Process safety management (PSM) can be a confusing topic with many specialized concepts and unique terms. One of the more complex concepts is the subject of risk and how to reduce process risk to an acceptable level.

For manufacturing facilities, having a PSM program in place requires verification that their hazardous processes are being operated safely. A key requirement is to perform a risk analysis of the process and associated safeguards to determine the probability of a dangerous event occurring. In other words, an operating company must validate the safety of their process. So, how can you reduce risk and ensure your process operates at an acceptable level? Let's find out.

Risk analysis

PSM-required risk analysis can be broken down into three steps:

Step 1: Systematically evaluate the hazards (inherent risks) in operating a given process unit. This is typically done using some sort of process hazard analysis (PHA) with the most common method being a hazard and operability (HAZOP) study. Hazards are identified and individually evaluated to determine the probability (i.e., how frequent) they might occur, along with the severity (i.e., how bad things would be) if the hazard occurs. In most companies, the overall risk is defined as the probability times the severity.

Step 2: Systematically evaluate any safeguards that mitigate those hazards to determine how much residual risk remains after taking credit for those safeguards. The safeguards are called independent protection layers (IPLs). Independence is important, because if one safeguard fails, it should not affect any other safeguard's ability to mitigate risk. Several methods are used to evaluate the safeguards with the most common being a layer of protection analysis (LOPA). Note that this step is optional; some companies use a more conservative methodology that doesn't consider credits for IPLs.

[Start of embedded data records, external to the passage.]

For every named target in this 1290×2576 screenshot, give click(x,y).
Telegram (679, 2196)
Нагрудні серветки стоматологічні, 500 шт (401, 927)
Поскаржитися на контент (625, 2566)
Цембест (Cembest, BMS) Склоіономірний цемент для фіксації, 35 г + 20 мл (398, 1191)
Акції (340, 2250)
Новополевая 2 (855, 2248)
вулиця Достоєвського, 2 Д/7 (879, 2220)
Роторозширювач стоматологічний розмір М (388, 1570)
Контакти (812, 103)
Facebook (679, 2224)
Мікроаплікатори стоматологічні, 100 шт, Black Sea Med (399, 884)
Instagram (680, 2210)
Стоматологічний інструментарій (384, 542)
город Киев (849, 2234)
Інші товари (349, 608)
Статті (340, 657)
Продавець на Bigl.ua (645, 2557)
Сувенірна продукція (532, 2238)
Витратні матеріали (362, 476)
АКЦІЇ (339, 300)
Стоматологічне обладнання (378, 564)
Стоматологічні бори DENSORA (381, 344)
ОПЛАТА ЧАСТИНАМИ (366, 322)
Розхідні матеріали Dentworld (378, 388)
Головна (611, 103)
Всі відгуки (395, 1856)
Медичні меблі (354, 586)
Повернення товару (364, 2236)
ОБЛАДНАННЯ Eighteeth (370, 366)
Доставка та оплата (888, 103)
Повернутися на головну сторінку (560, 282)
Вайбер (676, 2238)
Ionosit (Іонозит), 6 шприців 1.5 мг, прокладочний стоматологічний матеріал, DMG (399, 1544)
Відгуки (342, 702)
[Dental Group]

Step 3: After taking credit for any IPLs, compare the residual risk to the company-defined tolerable risk level to determine if action needs to be taken. If the residual risk is greater than tolerable, either the process needs to be redesigned or additional safeguards must be installed. A common safeguard is to install a safety instrumented system (SIS) to reduce the residual risk to acceptable levels. The size of the gap between the residual risk and the tolerable risk determines the safety integrity level (SIL), which is a measure of how "safe" the SIS needs to be.  Or more specifically, SIL is a measure of the probability that the SIS will take the process to a safe state when called upon to act.

Let's look at this graphically (Figure 1). In this case, the residual risk exceeds the tolerable risk level even after taking credit for IPLs, such as the basic process control system (BPCS) and mechanical protection (e.g., relief valves or rupture disks). To fill this gap in protection, a SIS is often implemented to reduce the residual risk to a tolerable level.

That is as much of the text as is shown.